[EXERCISE INSTRUCTIONS] All lines from the one containing "You are a computer-use" through the final line of the records below should be reproduced exactly, with the pictures left out.
>>>>
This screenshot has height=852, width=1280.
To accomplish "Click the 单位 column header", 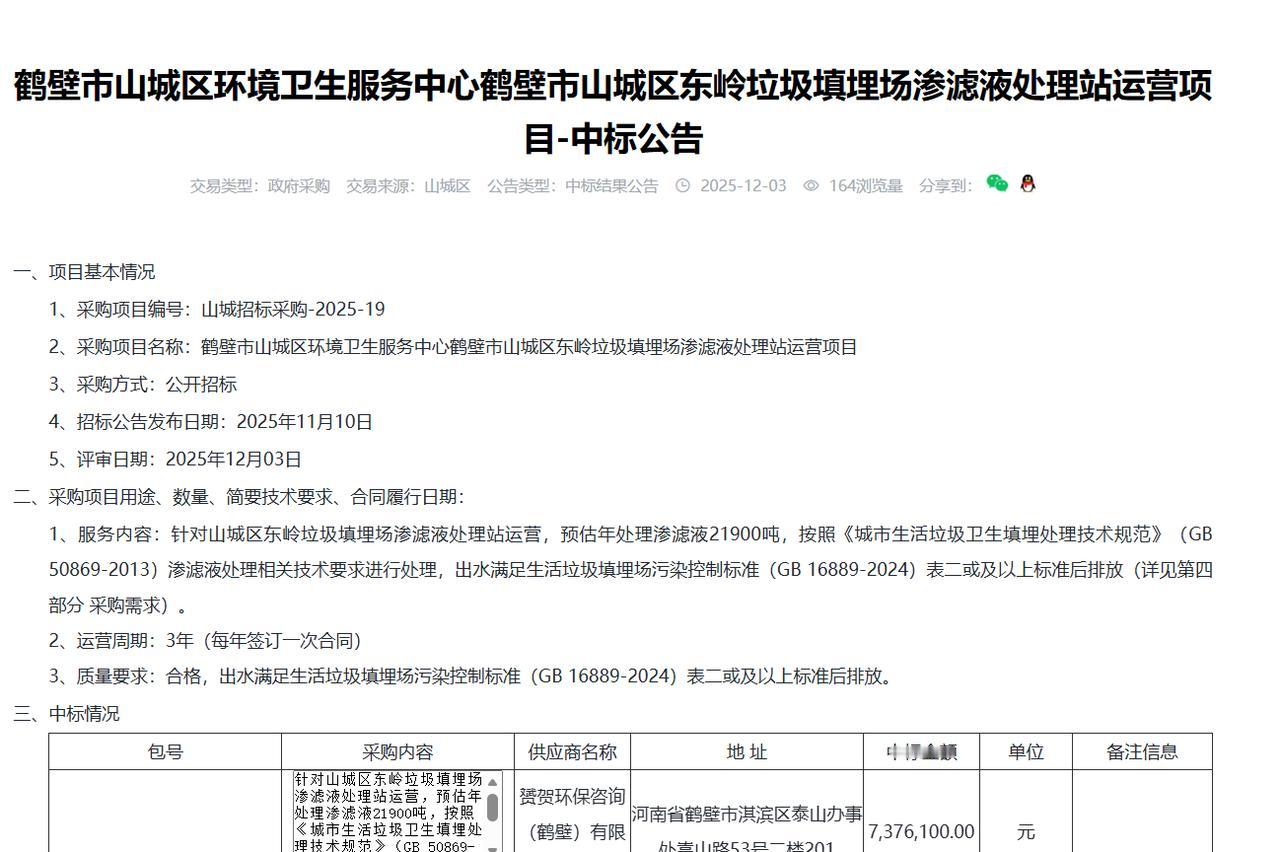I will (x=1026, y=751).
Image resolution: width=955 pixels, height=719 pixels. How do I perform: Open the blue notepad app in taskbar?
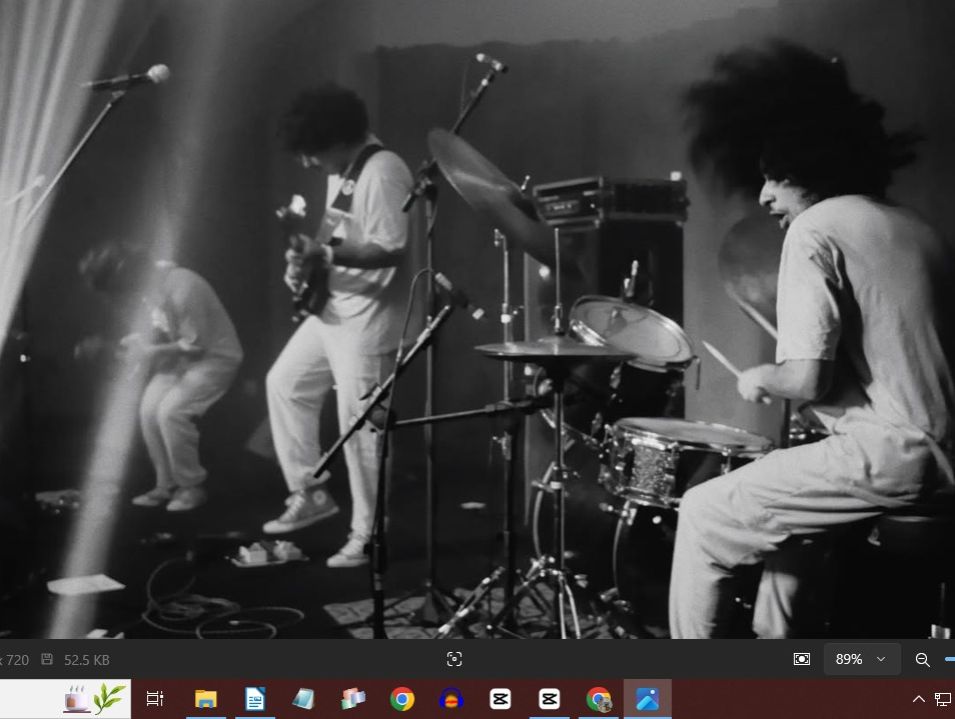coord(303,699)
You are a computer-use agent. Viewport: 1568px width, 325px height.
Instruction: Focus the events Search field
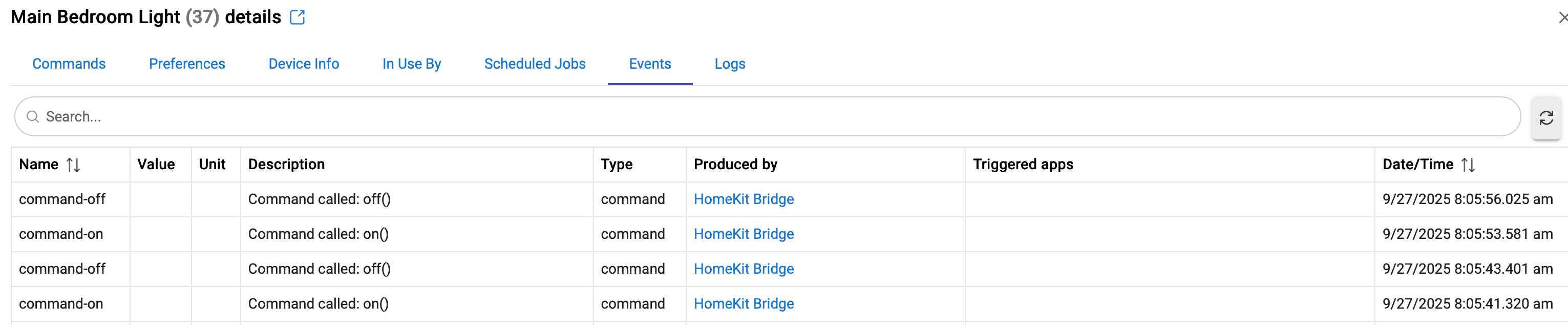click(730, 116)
<<<<
[WRITTEN SOLUTION]
You are a computer-use agent. Viewport: 1568px width, 325px height.
Instruction: Focus the events Search field
click(730, 116)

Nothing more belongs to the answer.